Caía la lluvia en gotas gruesas como una granizada de balas. El huracán rugía con incesante rabia. El tren, en dirección opuesta al viento, volaba a toda máquina por una curva, silbando y lanzando espumarajos de vapor; de modo tan intenso resplandecían los relámpagos, que pude ver netamente, sobre el negro rodaje de la locomotora, la biela y la manivela, limpias y brillantes, moviéndose con el vaivén furioso de los brazos de un loco.
—¡El mar! ¡El Océano! —gritó Octavio de improviso, queriendo sobreponer la satánica alegría de su voz al trueno que inundó los espacios.
Y en efecto, otro relámpago habíanos descubierto el mar por entre un desfiladero de rocas. Diríase que la máquina marchaba despeñada hacia él, con su temblorosa cadena de carruajes y sus ruidos de metal.
No sé qué temor me invadió y me estreché a Octavio. Pero al cogerle la mano tropecé con un papel que me hizo retroceder.

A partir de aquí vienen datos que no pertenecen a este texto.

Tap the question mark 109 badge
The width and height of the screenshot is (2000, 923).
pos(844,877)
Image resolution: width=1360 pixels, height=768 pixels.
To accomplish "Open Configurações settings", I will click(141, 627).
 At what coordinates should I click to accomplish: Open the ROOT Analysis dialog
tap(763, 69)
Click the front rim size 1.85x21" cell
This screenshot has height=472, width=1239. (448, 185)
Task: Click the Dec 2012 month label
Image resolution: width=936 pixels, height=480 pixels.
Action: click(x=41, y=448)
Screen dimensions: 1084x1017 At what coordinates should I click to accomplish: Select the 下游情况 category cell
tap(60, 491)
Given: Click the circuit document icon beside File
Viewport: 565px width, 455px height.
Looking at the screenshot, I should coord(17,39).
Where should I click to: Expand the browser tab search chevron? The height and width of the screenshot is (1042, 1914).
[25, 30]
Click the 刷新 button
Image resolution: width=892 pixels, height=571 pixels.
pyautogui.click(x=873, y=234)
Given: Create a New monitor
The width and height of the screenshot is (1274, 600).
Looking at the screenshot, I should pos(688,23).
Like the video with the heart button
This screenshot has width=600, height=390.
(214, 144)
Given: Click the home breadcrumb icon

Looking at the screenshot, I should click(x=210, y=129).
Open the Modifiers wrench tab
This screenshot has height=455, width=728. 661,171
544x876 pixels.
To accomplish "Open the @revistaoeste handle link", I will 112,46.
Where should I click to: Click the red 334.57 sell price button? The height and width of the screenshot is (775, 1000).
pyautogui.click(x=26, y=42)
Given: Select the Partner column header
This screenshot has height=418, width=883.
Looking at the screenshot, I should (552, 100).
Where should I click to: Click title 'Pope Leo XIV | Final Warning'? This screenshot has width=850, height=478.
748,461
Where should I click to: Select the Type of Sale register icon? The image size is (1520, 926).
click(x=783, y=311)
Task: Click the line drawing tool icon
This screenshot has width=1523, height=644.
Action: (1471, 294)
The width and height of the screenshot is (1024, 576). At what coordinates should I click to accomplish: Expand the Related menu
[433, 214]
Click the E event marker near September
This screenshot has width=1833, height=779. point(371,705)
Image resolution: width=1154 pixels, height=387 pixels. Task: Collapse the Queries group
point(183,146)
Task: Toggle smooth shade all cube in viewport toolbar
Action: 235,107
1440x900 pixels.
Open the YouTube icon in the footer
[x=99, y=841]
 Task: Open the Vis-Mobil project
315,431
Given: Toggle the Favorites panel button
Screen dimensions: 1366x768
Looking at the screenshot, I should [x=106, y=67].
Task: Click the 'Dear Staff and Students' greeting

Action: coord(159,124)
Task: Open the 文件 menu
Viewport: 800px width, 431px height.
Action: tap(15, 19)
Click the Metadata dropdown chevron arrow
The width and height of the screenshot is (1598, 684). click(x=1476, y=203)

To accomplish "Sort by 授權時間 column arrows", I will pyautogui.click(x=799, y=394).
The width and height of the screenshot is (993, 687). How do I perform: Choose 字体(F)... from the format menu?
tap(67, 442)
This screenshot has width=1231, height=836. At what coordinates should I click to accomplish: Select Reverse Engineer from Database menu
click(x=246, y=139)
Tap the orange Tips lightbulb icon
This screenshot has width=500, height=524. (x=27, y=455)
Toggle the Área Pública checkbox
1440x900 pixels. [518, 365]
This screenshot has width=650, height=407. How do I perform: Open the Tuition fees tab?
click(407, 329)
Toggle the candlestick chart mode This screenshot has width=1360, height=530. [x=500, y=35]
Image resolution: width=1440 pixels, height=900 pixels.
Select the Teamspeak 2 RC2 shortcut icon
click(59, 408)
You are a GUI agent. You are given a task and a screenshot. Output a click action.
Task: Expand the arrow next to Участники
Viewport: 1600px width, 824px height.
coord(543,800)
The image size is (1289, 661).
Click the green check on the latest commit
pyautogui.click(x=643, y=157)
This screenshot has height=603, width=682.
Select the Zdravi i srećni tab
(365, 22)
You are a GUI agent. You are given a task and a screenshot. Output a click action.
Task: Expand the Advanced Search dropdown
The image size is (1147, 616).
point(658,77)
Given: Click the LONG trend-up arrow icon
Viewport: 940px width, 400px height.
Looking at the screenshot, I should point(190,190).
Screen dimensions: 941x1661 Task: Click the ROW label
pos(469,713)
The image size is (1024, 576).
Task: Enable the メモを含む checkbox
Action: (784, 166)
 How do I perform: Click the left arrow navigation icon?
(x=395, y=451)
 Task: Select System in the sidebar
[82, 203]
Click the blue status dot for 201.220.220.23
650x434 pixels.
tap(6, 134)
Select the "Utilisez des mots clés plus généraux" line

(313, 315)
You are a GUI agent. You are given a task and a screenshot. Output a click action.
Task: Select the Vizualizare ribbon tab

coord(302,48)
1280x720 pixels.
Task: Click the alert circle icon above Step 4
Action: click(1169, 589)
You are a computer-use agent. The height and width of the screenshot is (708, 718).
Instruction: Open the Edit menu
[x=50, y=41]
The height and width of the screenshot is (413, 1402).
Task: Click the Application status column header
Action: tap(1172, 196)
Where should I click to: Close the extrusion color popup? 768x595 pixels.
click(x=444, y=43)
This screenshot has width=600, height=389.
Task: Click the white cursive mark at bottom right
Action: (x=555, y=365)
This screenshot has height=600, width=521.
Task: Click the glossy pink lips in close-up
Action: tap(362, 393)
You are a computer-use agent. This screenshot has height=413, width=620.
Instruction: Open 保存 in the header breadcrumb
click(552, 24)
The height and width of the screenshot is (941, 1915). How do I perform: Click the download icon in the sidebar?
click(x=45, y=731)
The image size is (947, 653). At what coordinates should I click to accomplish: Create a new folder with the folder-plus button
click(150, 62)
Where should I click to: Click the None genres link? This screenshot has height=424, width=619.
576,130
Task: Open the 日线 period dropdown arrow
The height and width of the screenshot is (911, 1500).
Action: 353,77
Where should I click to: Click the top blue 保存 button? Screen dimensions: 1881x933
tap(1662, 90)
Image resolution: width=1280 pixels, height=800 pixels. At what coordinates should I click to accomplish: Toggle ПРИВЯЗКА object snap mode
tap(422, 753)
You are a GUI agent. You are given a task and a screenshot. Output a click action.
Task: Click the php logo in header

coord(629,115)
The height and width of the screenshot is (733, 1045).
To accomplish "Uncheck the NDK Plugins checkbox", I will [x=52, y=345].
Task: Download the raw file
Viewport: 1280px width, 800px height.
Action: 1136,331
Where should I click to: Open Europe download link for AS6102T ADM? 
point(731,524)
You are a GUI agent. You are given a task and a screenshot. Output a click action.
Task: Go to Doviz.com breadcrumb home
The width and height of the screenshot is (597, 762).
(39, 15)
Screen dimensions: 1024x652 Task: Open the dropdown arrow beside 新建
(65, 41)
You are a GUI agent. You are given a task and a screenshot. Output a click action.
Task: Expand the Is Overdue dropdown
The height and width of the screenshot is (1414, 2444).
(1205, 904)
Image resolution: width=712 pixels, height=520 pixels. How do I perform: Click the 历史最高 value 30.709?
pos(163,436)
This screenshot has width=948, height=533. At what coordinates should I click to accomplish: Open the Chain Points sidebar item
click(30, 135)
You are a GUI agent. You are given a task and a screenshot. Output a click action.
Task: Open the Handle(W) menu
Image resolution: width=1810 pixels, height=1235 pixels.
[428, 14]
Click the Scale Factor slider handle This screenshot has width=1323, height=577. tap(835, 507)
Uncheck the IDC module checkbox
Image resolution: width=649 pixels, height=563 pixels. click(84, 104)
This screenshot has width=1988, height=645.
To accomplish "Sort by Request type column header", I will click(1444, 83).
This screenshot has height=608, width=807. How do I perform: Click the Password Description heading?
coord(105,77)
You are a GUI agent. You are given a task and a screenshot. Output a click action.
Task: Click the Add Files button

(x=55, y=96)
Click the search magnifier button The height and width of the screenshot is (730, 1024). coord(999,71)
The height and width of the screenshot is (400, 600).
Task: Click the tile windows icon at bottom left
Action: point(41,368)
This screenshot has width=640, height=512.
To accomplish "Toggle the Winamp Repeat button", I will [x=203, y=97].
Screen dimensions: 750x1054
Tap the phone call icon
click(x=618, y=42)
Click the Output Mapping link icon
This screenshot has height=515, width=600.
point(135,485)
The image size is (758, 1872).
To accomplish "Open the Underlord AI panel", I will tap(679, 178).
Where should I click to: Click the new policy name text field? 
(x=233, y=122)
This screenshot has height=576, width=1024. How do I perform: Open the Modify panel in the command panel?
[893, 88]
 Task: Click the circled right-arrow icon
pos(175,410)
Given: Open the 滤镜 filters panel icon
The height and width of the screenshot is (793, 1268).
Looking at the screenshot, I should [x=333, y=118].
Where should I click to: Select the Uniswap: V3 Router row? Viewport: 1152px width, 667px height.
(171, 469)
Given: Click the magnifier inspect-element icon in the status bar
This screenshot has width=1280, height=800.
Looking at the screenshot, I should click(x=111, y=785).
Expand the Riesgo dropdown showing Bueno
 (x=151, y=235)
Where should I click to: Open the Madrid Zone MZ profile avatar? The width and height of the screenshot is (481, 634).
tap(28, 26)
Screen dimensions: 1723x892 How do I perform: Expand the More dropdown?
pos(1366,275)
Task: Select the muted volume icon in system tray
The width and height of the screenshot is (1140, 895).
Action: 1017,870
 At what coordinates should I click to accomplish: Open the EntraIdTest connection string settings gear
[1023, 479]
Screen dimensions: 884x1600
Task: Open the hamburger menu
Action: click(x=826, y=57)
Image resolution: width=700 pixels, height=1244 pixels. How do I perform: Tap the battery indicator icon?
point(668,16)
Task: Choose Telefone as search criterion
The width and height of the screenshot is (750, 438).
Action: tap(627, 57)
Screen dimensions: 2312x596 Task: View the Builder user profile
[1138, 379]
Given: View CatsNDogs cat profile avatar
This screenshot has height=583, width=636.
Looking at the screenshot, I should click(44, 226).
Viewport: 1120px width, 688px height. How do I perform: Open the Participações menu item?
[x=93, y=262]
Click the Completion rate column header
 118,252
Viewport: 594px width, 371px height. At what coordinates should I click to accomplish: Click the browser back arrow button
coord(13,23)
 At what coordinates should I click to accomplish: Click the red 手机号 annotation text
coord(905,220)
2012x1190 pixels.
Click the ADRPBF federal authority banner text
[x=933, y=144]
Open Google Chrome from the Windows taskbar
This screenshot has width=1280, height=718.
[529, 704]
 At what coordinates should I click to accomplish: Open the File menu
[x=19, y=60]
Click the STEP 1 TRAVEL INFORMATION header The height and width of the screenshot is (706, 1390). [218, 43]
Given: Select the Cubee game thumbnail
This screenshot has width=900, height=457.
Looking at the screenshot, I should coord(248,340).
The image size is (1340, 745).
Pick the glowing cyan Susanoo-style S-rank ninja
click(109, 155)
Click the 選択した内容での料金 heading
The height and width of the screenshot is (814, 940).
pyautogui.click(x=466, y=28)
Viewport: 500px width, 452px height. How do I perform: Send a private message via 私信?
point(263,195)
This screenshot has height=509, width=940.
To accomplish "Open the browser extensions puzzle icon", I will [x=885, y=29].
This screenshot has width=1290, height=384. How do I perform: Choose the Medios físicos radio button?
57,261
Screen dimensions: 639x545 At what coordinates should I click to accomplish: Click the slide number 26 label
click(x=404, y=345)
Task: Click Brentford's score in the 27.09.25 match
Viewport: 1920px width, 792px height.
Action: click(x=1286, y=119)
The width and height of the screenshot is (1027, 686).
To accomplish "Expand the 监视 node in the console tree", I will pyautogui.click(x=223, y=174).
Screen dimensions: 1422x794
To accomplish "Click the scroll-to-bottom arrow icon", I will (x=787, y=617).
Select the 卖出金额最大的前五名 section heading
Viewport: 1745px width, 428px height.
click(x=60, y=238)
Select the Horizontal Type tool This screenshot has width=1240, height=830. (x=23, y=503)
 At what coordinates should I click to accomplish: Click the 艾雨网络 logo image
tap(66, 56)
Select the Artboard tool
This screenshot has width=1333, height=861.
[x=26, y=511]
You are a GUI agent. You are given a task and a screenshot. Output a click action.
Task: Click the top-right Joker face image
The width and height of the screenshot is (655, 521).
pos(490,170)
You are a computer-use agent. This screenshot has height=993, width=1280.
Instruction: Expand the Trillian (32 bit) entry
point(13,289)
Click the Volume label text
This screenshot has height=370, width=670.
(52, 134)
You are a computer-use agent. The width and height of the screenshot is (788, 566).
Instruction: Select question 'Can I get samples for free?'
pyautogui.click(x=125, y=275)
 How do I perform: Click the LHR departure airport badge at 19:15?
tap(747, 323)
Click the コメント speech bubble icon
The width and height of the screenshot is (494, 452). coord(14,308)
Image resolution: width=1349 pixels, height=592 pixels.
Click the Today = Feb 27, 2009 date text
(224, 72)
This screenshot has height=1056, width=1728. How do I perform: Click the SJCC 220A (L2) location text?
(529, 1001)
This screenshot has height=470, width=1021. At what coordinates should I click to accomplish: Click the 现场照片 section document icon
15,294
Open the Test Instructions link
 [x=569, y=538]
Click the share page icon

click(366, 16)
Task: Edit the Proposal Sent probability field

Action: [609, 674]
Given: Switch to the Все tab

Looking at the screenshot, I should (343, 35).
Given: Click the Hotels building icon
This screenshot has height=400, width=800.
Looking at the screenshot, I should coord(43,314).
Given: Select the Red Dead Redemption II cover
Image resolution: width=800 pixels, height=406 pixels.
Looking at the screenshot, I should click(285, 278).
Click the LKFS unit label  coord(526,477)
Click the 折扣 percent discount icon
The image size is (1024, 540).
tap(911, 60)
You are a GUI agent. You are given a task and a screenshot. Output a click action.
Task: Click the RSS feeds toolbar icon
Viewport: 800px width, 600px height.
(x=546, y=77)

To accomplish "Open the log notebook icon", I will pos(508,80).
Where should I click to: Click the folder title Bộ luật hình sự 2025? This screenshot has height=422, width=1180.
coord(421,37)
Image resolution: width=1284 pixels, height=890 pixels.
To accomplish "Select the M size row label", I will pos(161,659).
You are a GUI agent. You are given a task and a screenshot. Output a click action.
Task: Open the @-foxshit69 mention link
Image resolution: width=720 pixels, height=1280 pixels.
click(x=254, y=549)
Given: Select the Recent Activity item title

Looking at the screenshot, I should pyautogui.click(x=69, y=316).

Era tu carta. Súbitamente comprendí que su mano, guiada a mi corazón por mi cariño, la encontró mientras yo dormía. Y comprendí también con espanto la tempestad que en competencia con la del cielo hubiera provocado en su alma. El terror me helaba.
Al fatídico serpear de una centella que incendió los aires, vi que el tren comenzaba a salvar sobre el mar un ángulo de la costa por un puente colgante. Las olas se estrellaban allá abajo contra las peñas, deshaciéndose en espuma; el huracán, metiéndose en las concavidades de granito, arrancaba un bramido continuo, monótono en sus cambios; las nubes se abrían incesantemente despidiendo fuego sobre el mar, y el trueno retumbaba cada vez más potente, como creciendo en su grandeza. Y el tren, entre la obscuridad y la luz, entre el viento y la lluvia, seguía y seguía, haciendo retemblar la trabazón del puente con su carrera sin freno y sus resoplidos de monstruo, envuelto en lumbre y vapor.
¡Un relámpago…! ¡Otro…! ¡Ah!, de pronto ábrese la portezuela. Octavio arrójase por lo alto de la barandilla del puente, y… ¡sí, Dios mío, al tercer relámpago, un momento antes de chocar su cuerpo allá abajo con los escollos, y ser arrebatado por las olas, me pareció ver que el insensato sonreía!¡Al mar!
Yo caí rodando por la alfombra del reservado.